**Task description:** In the data below, repeat the line containing "You are a computer-use agent. The" and every following line exactly, up to and including the last line. Exclude pictures.

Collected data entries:
****************************************

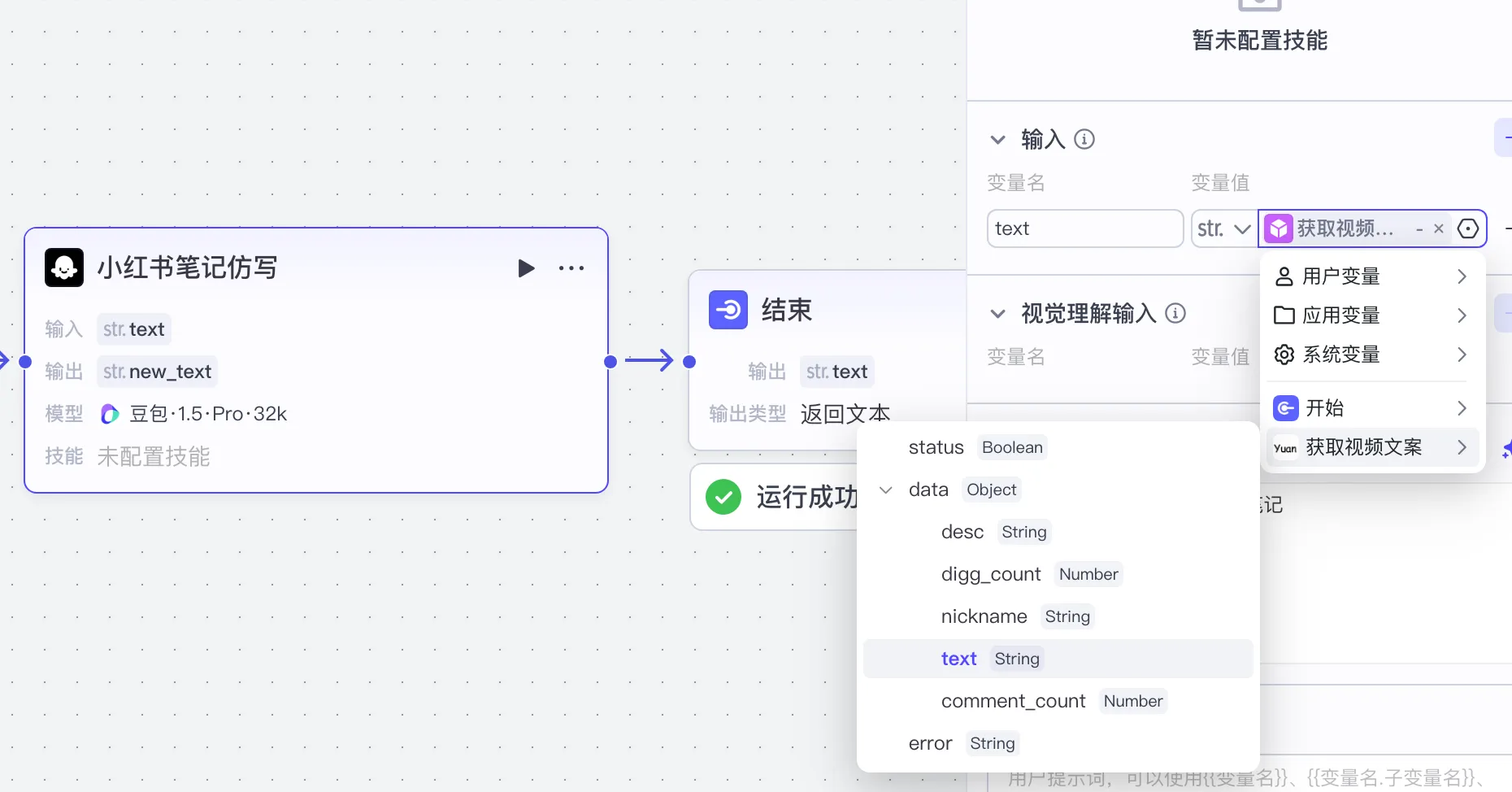Collapse the 输入 section
The height and width of the screenshot is (792, 1512).
[x=998, y=140]
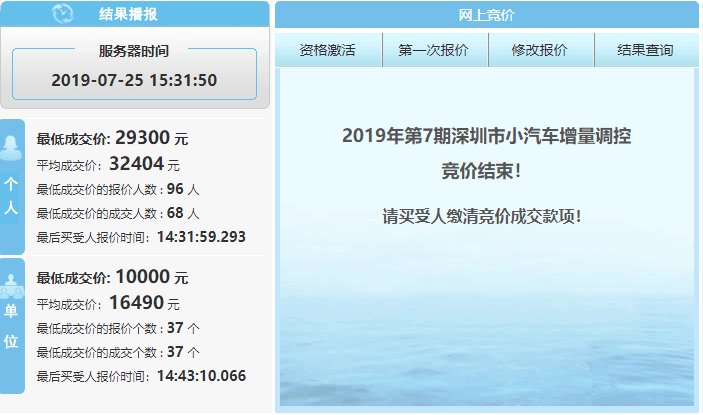Viewport: 703px width, 415px height.
Task: Go to the 修改报价 tab
Action: [x=540, y=50]
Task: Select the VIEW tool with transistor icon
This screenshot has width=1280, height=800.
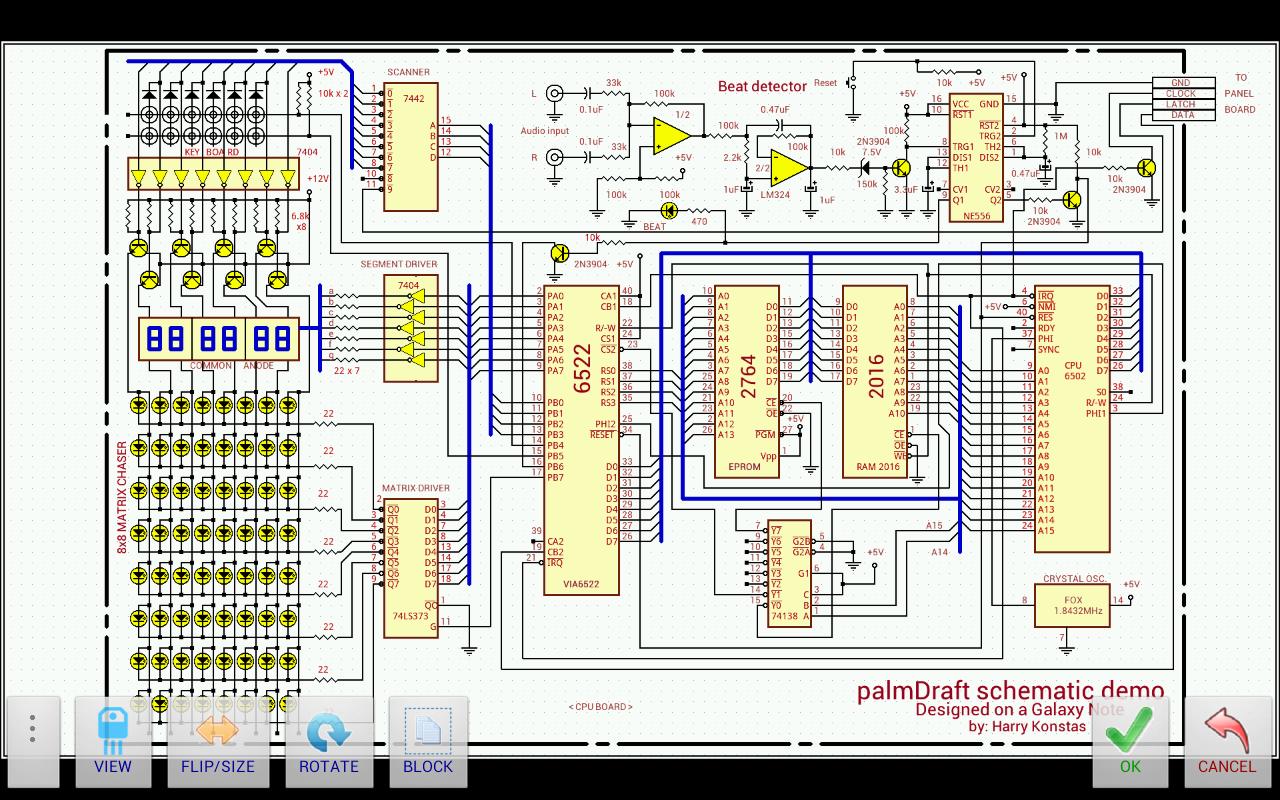Action: click(x=113, y=740)
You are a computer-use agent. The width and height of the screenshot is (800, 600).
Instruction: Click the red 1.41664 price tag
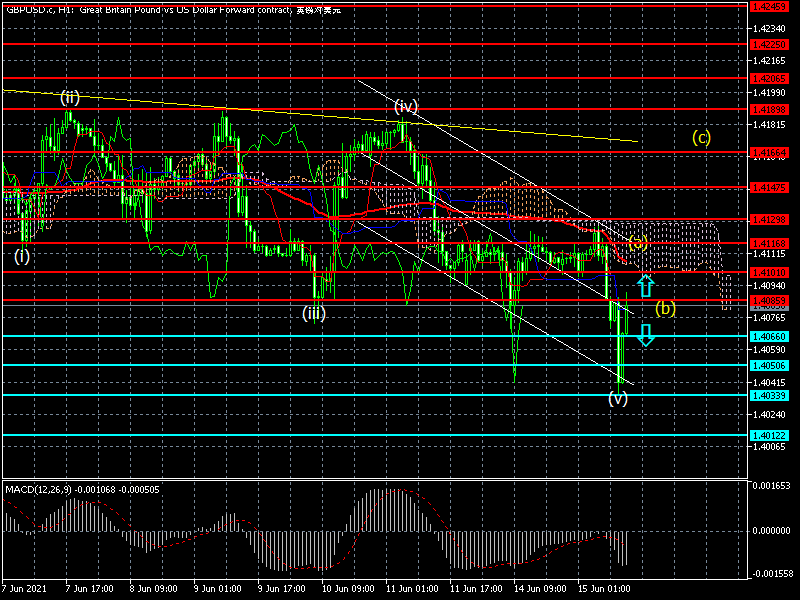coord(769,153)
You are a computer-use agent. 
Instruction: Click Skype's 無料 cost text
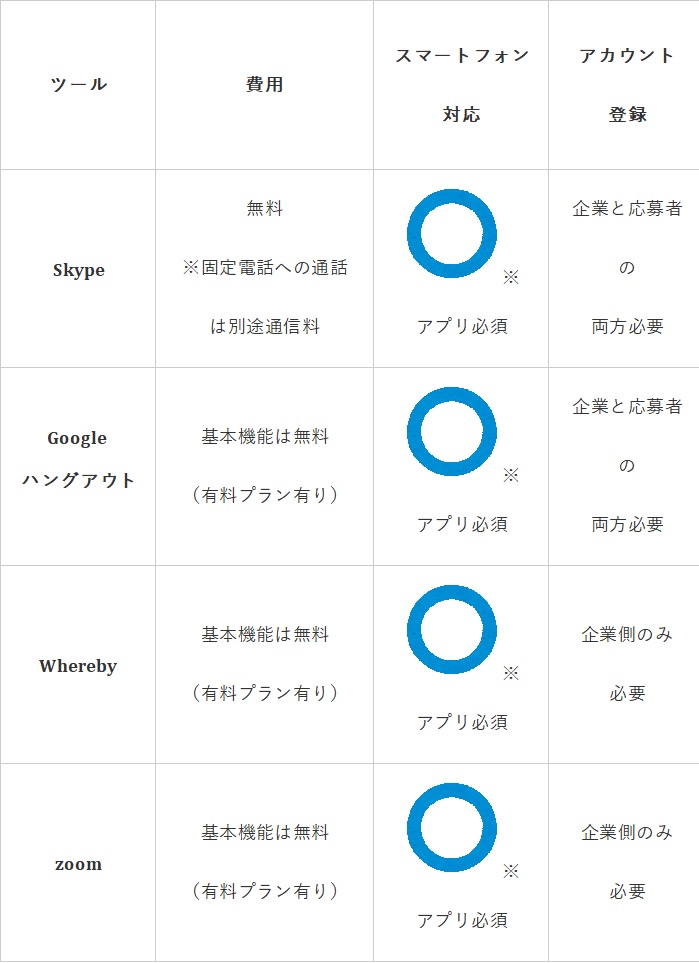pyautogui.click(x=264, y=209)
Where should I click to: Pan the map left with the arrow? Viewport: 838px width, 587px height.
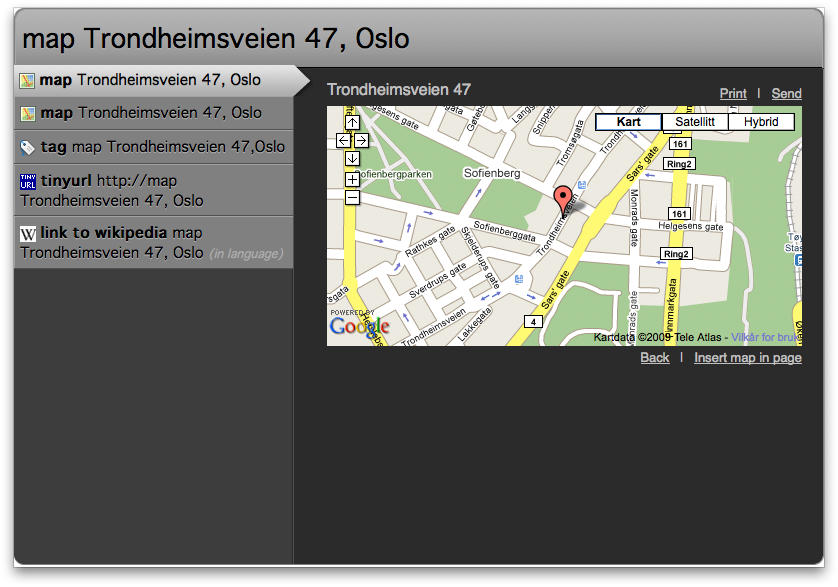pos(343,141)
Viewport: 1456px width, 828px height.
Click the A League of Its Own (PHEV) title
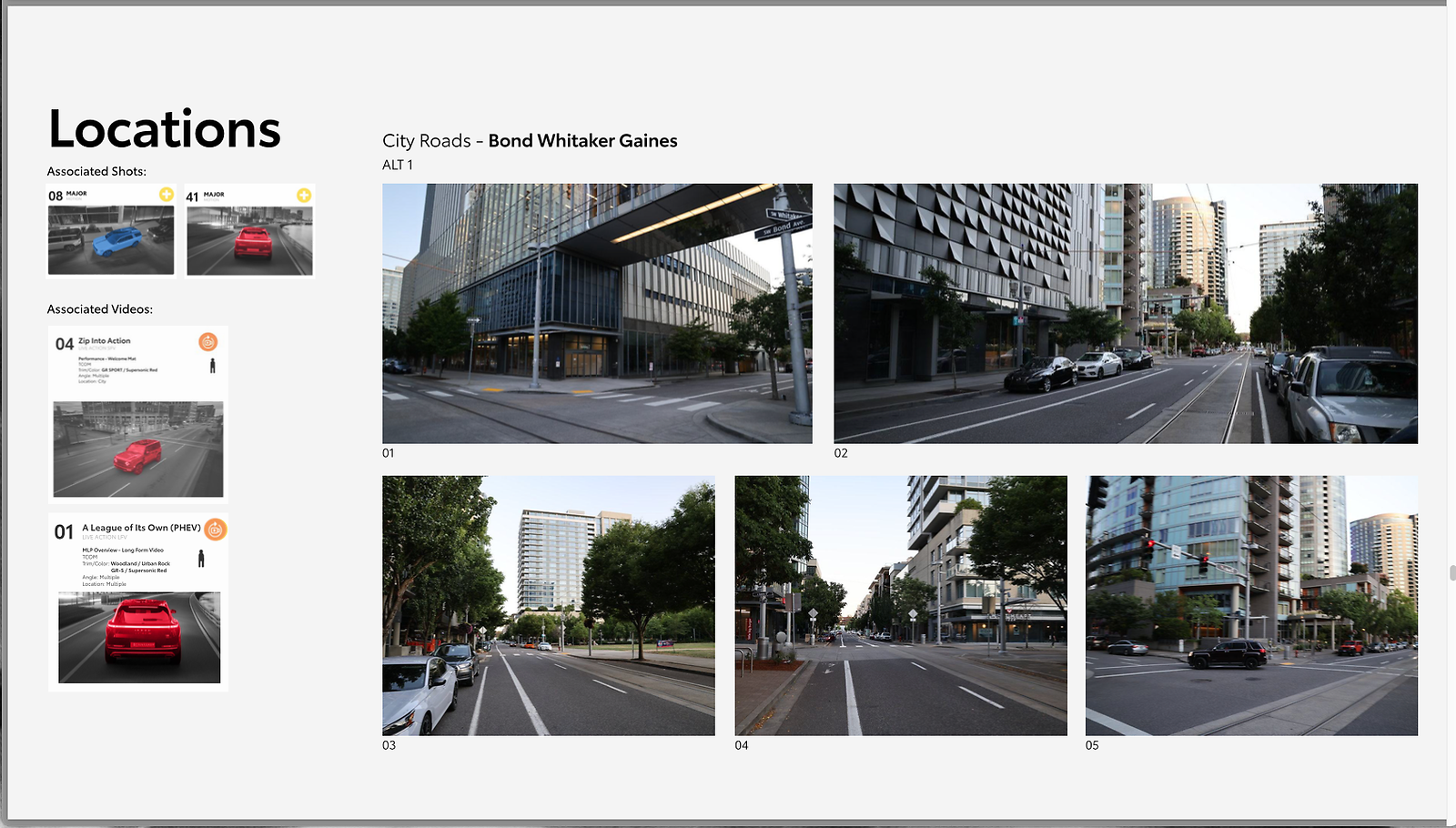(141, 528)

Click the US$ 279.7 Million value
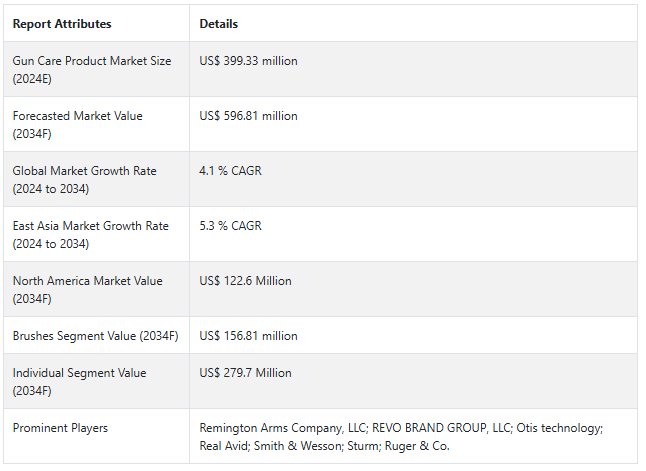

****************************************

**Answer for this exercise:**
You are a computer-use agent. The width and height of the screenshot is (800, 600).
Instruction: Click the red 1.41664 price tag
coord(769,153)
You are a computer-use agent. 
Instruction: Click Skype's 無料 cost text
pyautogui.click(x=264, y=209)
Where should I click to: Pan the map left with the arrow? Viewport: 838px width, 587px height.
pos(343,141)
Viewport: 1456px width, 828px height.
Click the A League of Its Own (PHEV) title
(141, 528)

Click the US$ 279.7 Million value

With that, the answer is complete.